Short problem:
Rewrite the section of the entries that opens with the line containing "The height and width of the screenshot is (604, 1099)." and closes with the line containing "Action: (96, 99)", requests included, and shift every coordinate in its answers by adding 117. Give only those lines.

━━ Material for this task

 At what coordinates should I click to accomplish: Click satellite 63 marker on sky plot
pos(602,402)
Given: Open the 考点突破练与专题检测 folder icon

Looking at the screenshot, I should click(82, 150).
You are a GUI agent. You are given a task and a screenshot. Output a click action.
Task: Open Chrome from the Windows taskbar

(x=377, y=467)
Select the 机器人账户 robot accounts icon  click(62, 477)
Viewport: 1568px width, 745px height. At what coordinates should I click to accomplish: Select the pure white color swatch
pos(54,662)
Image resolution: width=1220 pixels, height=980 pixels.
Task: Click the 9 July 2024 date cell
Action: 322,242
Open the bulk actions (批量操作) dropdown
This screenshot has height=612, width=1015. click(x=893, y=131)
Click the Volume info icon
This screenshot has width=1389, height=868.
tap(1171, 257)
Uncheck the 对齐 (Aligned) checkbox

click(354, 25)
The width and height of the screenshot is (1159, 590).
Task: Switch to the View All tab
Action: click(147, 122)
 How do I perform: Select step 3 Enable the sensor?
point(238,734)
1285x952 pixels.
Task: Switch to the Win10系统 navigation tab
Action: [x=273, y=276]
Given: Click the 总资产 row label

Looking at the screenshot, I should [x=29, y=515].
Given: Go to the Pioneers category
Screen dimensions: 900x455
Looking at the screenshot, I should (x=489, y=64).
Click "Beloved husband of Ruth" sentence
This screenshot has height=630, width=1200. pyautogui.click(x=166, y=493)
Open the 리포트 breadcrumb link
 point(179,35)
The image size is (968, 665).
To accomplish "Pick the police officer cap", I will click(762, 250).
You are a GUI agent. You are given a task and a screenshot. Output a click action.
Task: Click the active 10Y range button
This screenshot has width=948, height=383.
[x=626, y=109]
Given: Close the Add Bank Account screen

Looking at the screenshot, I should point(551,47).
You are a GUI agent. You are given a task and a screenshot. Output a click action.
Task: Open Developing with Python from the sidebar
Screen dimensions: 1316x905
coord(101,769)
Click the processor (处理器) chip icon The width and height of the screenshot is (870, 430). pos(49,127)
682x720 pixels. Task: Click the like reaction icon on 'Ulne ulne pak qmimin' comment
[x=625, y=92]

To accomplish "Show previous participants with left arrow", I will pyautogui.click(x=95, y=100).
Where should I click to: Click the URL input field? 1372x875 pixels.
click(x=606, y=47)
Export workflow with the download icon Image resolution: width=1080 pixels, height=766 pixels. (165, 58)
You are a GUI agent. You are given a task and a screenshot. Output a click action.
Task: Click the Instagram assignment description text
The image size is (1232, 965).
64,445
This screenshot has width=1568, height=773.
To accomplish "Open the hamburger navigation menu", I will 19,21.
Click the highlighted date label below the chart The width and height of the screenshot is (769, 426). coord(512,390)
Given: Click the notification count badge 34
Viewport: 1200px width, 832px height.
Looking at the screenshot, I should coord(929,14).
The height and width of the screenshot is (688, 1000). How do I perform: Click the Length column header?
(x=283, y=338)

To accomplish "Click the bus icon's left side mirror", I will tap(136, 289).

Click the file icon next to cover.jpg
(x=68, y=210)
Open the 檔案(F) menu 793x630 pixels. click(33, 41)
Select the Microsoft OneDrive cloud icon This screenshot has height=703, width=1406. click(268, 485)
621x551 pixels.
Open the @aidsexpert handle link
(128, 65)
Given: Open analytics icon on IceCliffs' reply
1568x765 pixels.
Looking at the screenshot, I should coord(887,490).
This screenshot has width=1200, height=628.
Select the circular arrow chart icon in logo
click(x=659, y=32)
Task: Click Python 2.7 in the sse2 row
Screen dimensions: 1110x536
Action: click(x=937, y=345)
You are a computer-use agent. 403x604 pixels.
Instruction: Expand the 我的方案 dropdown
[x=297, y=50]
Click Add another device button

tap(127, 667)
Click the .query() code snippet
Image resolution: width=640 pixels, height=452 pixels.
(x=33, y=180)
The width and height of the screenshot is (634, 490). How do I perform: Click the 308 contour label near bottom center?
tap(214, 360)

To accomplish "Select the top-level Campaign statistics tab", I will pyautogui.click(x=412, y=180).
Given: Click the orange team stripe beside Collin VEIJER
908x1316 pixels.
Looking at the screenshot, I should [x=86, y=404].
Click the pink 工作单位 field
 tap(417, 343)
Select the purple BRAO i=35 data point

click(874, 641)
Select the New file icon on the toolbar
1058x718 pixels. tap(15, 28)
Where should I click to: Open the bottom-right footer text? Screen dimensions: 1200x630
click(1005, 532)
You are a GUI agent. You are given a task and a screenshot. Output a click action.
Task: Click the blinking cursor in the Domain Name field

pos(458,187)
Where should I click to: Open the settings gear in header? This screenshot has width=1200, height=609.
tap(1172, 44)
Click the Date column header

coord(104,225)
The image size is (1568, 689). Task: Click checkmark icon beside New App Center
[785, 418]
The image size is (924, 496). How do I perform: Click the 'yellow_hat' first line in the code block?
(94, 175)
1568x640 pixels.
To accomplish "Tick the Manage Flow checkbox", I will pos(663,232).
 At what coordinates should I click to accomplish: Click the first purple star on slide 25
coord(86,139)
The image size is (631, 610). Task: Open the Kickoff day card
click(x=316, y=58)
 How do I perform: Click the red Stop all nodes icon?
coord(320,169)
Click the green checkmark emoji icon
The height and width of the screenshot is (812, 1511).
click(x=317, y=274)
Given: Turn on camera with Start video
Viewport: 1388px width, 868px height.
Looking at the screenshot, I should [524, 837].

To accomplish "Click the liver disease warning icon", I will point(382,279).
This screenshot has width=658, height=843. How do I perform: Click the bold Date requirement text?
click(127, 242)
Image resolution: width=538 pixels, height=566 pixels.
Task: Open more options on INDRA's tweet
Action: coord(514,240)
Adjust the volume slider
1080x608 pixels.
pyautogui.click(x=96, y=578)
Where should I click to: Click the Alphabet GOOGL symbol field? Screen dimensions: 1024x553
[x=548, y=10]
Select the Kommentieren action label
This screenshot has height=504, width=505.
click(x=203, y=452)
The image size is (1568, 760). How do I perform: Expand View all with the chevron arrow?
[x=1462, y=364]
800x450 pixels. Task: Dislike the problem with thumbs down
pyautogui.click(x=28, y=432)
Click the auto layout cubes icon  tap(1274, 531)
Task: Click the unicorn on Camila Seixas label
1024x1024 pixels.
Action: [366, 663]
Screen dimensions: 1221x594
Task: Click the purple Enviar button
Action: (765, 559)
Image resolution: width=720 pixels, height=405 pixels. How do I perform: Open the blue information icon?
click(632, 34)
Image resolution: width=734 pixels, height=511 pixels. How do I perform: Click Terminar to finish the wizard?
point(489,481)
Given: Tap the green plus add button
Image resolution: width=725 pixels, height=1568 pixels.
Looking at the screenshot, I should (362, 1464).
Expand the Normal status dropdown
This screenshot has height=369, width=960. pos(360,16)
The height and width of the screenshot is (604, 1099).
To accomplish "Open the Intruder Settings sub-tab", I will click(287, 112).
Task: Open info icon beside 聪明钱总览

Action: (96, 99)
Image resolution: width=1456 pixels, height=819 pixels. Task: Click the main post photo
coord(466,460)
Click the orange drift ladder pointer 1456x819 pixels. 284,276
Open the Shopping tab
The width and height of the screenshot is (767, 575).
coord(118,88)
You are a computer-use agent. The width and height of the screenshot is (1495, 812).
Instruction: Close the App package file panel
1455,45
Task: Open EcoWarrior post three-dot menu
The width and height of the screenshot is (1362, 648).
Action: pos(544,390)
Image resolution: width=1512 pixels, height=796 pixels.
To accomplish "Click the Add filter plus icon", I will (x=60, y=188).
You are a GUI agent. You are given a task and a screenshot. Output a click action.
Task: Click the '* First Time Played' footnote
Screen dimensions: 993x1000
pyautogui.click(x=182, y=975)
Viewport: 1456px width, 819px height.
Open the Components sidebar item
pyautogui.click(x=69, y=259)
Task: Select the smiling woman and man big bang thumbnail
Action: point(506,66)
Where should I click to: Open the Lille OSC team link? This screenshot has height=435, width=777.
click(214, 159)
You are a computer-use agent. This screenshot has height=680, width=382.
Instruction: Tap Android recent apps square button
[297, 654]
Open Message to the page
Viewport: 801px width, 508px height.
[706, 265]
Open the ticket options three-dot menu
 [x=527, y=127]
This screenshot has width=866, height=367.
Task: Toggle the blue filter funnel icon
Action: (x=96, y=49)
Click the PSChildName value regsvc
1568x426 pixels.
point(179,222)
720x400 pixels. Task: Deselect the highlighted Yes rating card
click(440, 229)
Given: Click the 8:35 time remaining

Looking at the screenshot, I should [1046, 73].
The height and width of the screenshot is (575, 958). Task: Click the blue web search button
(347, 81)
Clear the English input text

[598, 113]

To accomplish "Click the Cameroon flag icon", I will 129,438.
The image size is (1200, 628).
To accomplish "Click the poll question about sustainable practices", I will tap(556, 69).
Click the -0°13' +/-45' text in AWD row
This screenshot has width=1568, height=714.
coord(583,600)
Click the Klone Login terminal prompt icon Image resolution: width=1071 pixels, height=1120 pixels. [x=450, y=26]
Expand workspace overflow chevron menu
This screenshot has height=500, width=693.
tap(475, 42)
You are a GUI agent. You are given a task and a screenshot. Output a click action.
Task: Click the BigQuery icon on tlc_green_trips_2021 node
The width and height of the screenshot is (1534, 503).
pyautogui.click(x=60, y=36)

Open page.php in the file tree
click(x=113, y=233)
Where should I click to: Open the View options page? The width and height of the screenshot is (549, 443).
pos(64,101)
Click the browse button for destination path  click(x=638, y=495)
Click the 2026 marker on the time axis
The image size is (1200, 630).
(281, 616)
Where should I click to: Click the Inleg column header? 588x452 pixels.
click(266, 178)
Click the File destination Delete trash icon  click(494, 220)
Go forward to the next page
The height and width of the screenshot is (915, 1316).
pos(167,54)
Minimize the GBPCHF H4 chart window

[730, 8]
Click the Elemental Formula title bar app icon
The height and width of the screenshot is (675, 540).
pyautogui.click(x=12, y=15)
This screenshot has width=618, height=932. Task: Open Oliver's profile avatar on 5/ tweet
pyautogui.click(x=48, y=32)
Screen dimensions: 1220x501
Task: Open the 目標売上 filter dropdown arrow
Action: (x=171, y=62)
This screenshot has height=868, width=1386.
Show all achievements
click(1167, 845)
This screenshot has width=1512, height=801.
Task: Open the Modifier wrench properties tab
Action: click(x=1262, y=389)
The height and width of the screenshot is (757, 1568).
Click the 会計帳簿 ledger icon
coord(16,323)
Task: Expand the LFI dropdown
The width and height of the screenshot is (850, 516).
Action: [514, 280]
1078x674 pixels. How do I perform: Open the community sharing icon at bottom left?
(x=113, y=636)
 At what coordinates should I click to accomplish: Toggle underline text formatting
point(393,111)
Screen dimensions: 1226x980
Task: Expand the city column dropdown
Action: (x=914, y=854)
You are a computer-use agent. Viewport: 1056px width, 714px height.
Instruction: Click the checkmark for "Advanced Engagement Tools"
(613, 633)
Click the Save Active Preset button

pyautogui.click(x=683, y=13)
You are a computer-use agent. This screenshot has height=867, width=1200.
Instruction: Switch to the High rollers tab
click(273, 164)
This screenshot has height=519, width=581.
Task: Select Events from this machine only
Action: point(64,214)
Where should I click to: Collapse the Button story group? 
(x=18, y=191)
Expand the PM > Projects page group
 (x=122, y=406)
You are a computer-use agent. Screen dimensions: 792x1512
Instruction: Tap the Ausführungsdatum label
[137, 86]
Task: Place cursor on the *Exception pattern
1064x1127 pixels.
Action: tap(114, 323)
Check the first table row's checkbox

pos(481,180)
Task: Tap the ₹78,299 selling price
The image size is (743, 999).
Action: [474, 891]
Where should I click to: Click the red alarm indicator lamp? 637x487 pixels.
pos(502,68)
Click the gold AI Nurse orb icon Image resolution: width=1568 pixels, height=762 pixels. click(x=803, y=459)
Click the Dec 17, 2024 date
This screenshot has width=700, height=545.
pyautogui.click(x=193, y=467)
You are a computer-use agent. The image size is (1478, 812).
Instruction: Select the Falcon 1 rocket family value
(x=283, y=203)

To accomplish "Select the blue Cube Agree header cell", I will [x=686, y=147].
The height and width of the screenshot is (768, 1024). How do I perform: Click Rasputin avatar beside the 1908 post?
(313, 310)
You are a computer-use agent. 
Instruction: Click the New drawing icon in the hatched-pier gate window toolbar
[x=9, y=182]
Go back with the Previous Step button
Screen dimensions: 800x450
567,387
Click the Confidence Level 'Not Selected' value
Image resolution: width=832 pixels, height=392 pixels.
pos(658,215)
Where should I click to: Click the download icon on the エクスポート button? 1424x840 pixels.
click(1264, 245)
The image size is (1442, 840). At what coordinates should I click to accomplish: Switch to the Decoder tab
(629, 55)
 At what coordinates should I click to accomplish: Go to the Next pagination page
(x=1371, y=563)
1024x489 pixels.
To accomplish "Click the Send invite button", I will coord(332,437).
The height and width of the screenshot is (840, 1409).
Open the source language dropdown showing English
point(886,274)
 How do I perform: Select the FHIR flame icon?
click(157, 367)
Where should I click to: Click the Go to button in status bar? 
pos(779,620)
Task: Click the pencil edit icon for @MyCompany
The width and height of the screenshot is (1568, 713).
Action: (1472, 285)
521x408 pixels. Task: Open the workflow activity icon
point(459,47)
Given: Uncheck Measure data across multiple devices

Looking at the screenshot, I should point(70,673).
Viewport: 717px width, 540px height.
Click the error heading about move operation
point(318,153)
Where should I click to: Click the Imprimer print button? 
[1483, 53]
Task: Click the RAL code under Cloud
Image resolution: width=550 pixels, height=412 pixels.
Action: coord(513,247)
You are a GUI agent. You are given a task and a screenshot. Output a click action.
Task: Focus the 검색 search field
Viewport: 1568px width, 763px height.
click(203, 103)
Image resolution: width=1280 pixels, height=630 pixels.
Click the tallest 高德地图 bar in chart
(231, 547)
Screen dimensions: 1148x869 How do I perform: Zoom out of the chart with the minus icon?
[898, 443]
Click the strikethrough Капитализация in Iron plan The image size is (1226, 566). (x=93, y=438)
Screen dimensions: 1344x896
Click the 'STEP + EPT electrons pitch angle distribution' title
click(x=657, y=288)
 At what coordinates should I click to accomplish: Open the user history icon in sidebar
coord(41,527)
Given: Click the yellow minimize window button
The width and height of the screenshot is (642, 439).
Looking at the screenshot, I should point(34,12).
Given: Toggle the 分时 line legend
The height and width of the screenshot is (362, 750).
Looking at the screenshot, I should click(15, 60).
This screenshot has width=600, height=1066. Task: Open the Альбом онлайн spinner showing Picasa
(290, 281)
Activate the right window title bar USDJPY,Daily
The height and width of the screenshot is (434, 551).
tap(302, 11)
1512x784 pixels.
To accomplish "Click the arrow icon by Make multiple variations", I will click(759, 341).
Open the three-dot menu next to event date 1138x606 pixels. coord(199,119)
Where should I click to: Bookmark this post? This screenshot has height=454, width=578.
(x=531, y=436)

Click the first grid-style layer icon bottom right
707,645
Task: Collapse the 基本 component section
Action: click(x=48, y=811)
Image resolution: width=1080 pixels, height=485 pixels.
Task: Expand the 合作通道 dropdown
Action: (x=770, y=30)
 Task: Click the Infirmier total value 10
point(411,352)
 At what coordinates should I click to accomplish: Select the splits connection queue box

━━━━

Answer to this task:
The height and width of the screenshot is (604, 1099).
To accomplish "Open the Intruder Settings sub-tab", I will click(404, 229).
Task: Open info icon beside 聪明钱总览

Action: (213, 216)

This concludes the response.